→ **Problem details**
Though the records contain pictures, copy none of them; repeat exactly the lines from the one with "Click the Recycle Bin desktop icon" to the end.

→ **Stored data entries**
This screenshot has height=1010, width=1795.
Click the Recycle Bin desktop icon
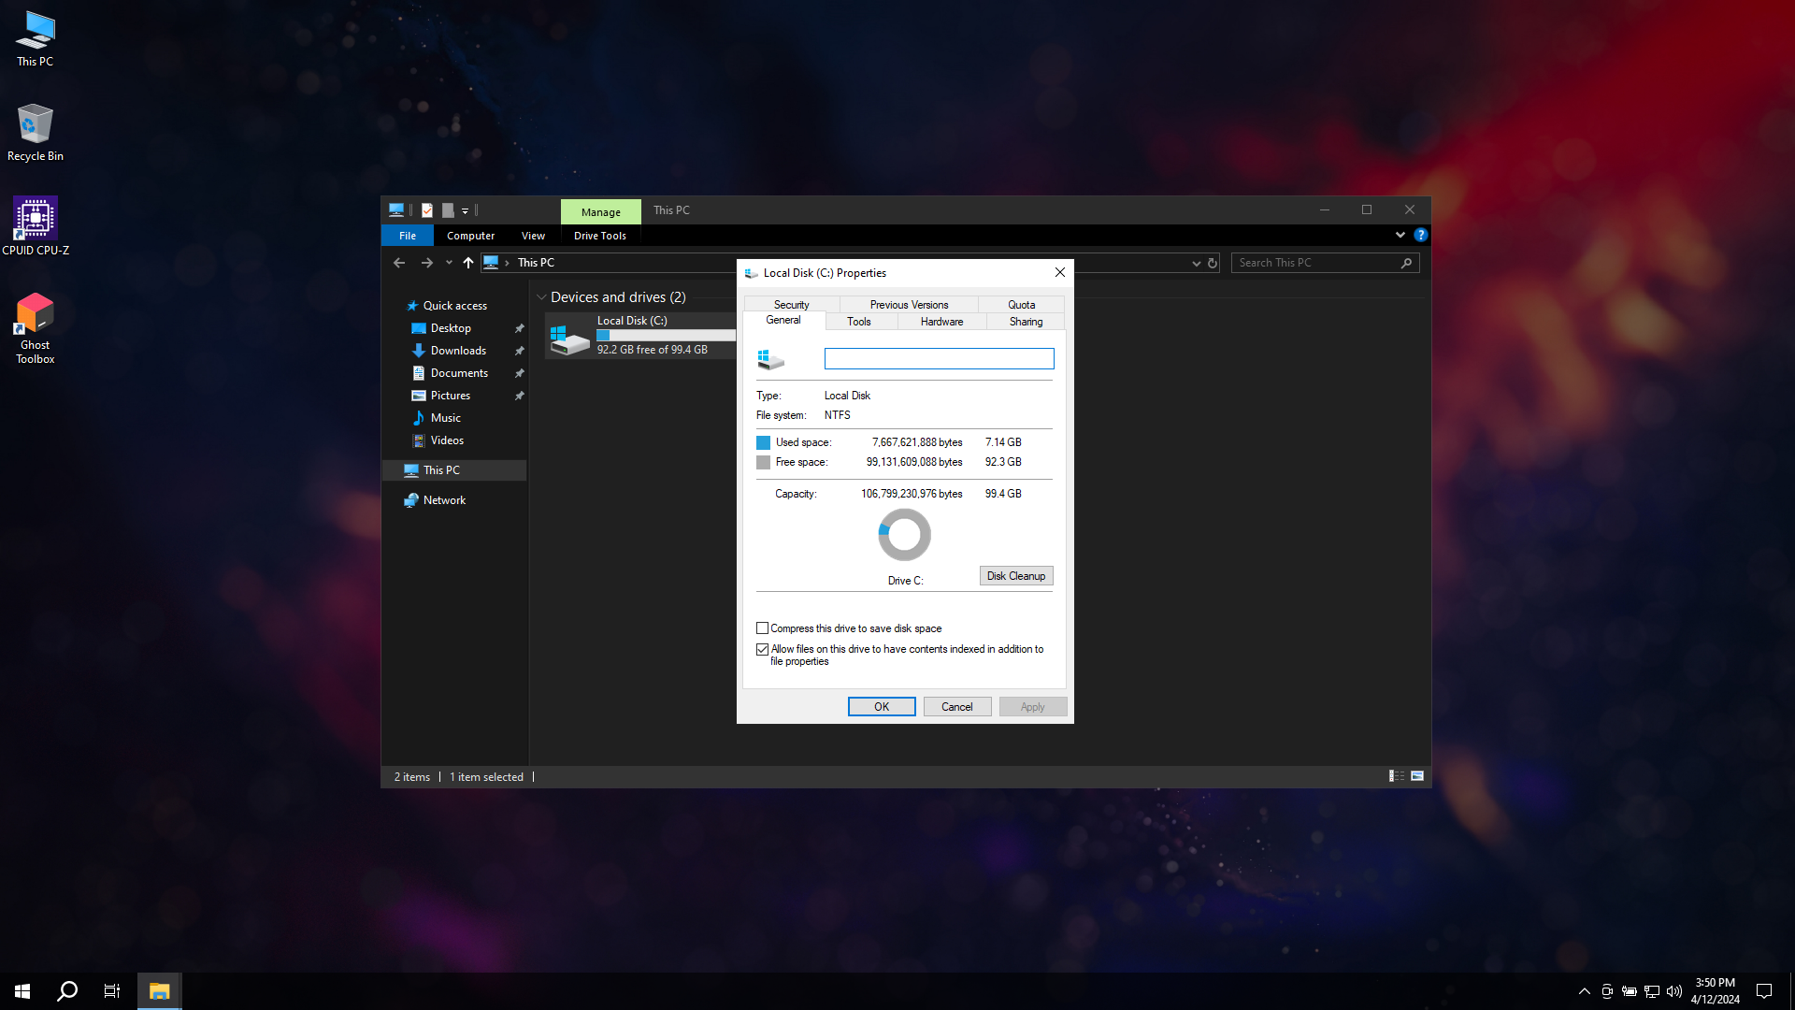click(x=36, y=129)
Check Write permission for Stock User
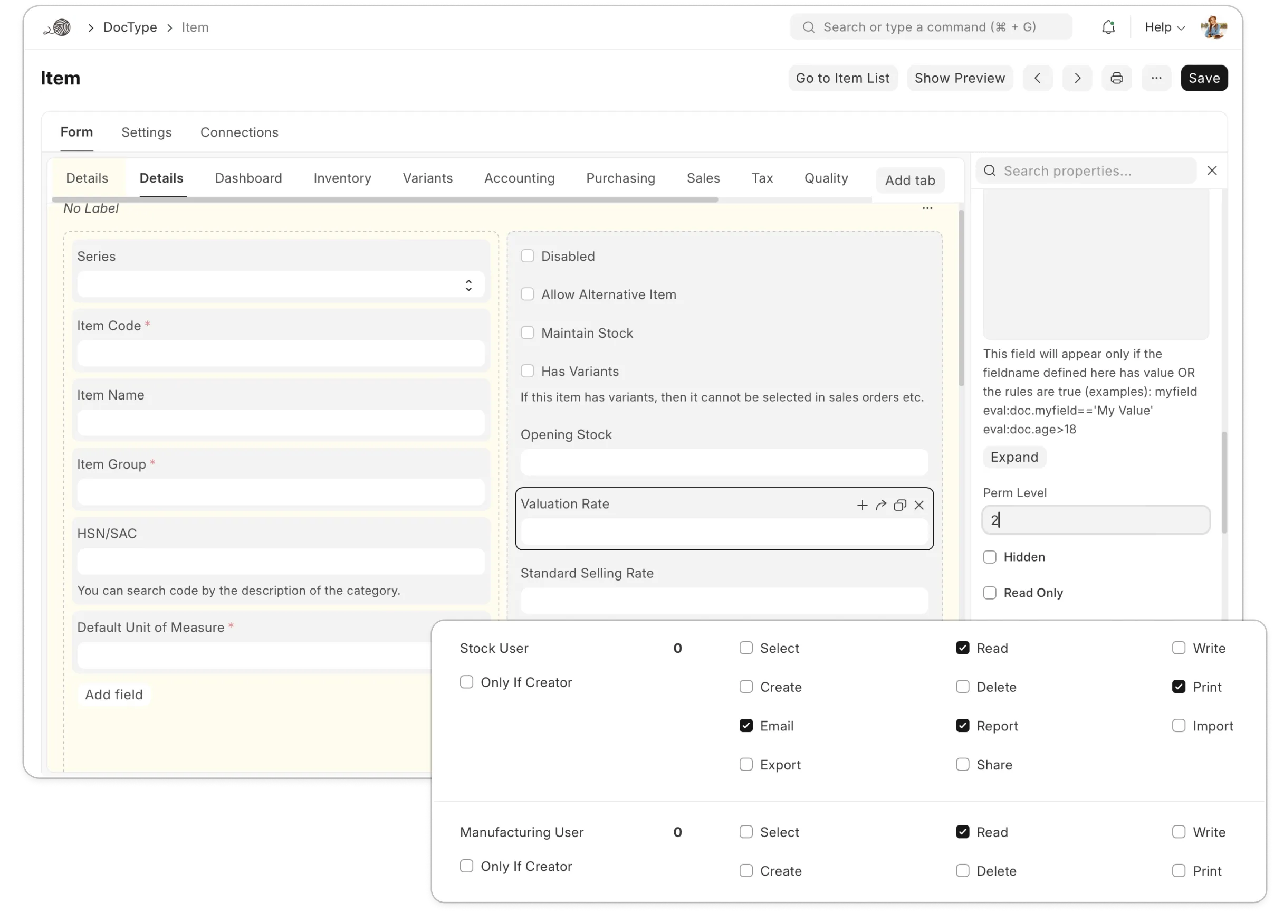 1178,647
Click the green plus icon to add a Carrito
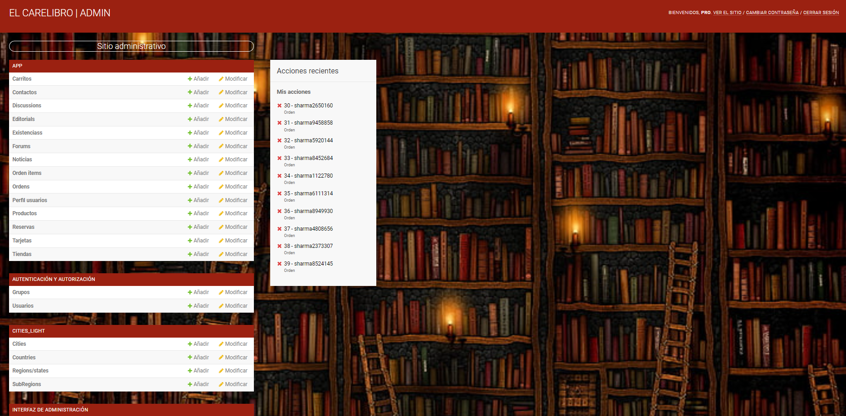The image size is (846, 416). 190,78
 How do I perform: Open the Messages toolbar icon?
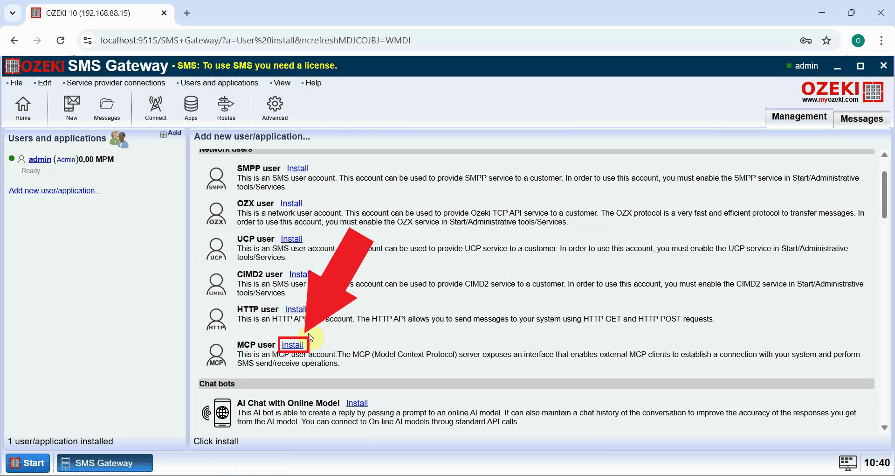pyautogui.click(x=106, y=108)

→ **Answer for this exercise**
Click the Recycle Bin desktop icon
click(x=36, y=129)
Check Write permission for Stock User
 1178,647
Click the green plus icon to add a Carrito
The image size is (846, 416). 190,78
 How do I perform: Open the Messages toolbar icon?
pyautogui.click(x=106, y=108)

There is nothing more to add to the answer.